¹ Ultrasound Division, ASL Roma B, Rome, Italy;
² Obstetrics Department. Umberto I Hospital, “La Sapienza” University, Rome, Italy;
³ Ultrasound Division, Ceprano Hospital, Ceprano, Italy;
⁴ Radiology Department, Umberto I Hospital, “La Sapienza” University, Rome, Italy.

(Edited by F. G.)

A placental chorioangioma is a benign vascular tumor (hamartoma) of placental origin. It is the most common tumor of the placenta, and is usually found incidentally.

Case report

A G1P0 woman was scanned for fetal growth evaluation at 31 weeks of pregnancy. Her previous ultrasonographic examinations performed elsewhere were reported to be normal.

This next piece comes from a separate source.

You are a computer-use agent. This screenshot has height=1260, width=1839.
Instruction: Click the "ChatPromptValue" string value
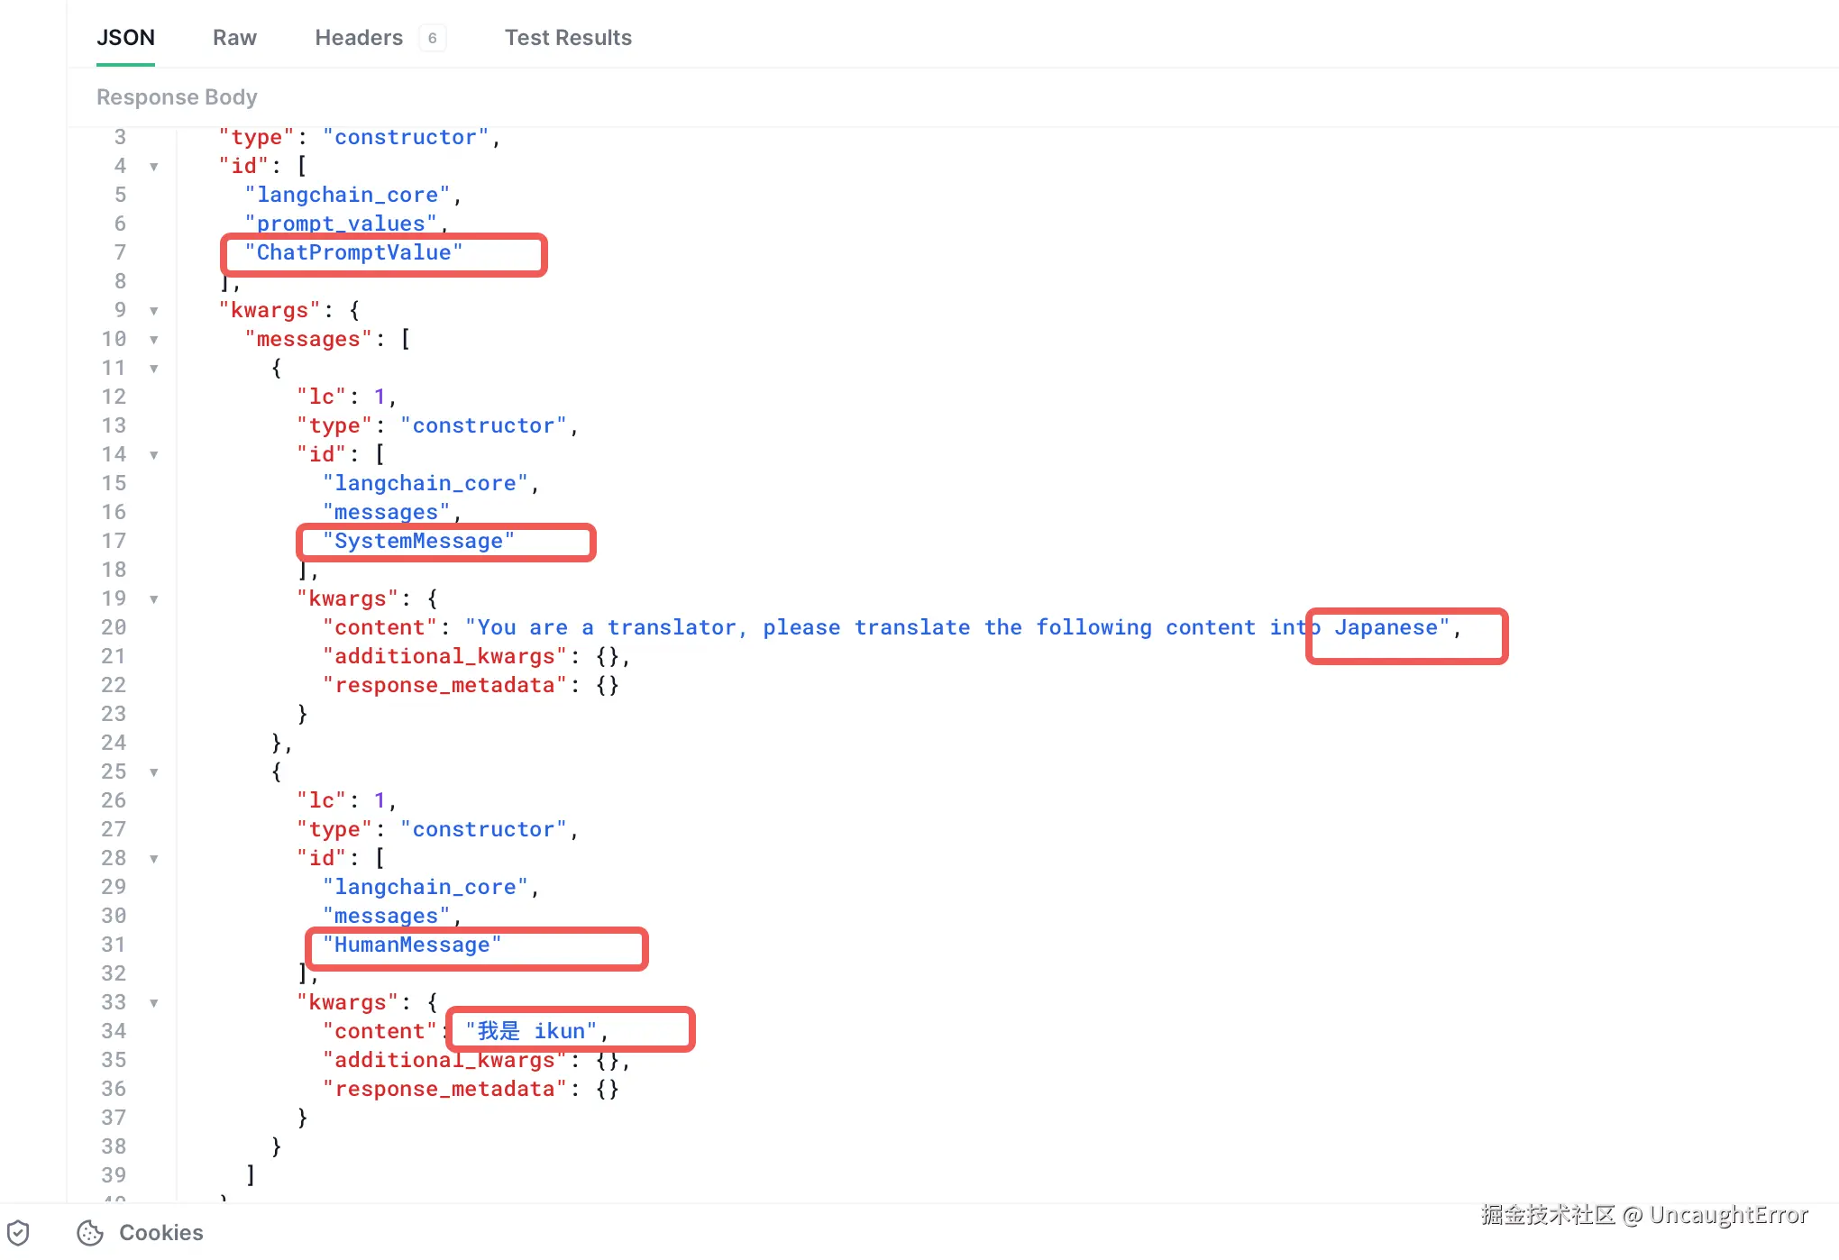coord(353,252)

A heterogeneous predominantly hyperechoic mass of 4 cm was seen inside the placental mass and not at the chorial plate level bulging in the amniotic cavity as usually occurs with chorioangiomas. It presented discrete vascularity. A vascular pedicle was seen showing fetal vessels waveform with a good diastolic component. Amniotic fluid volume was at lower limits for gestational age (AFI 12 cm), fetal growth was along 50 percentile but a high resistive index (0.78) with protodiastolic notch was seen in the right uterine artery. In the left side, resistances were normal (RI 0.37). Furthermore, a dilated coronary sinus was seen resulting from the drainage of a persistent left superior vena cava.

Three weeks later the patient was scanned again. Fetal growth curve declined (from 50 to 25 percentile), amniotic fluid volume was lower (AFI 10 cm).  Dimensions of the mass were the same, but vascularity looked richer. Doppler waveform was normal with high diastolic flow in the arterial vessels.

MCA PSV was 58 cm/sec that suggested no fetal anemia according to Mari curves.

The patient was referred to a tertiary level center.

A magnetic resonance was also performed at 36 weeks and confirmed the ultrasonographic findings.

A female neonate of 2700 grams and Apgar score 9/9 at 1/5 min was born spontaneously at 39 weeks. She presented 2 small hemangiomas, one on the mucosa of the upper lip and the other in the vulva. A magnetic resonance was asked to search for brain hemangiomas. Postnatal echocardiography confirmed coronary sinus dilation with persistence of the left superior vena cava. No other heart anomalies were seen and there were no signs of heart overload due to chorioangioma.

Pathology of placenta confirmed our hypothesis.

Ultrasonographic images and videos show the chorioangioma, its vascular supply, Doppler of the chorioangioma and fetal and maternal vessels, dilated coronary sinus and left superior vena cava.

Images 1, 2, 3, and 4: The images show inhomogeneous hyperechoic mass of the chorioangioma.

Images 5, 6, 7, 8, 9, and 10: The images show vascular supply of the chorioangioma.

Images 11, 12, and videos 1, 2: The images show dilated coronary sinus of the heart (image 11 and videos 1, 2) and persistent superior vena cava (image 12).

Image 13: An axial T2 Haste MR image shows the chorioangioma inside the placental mass.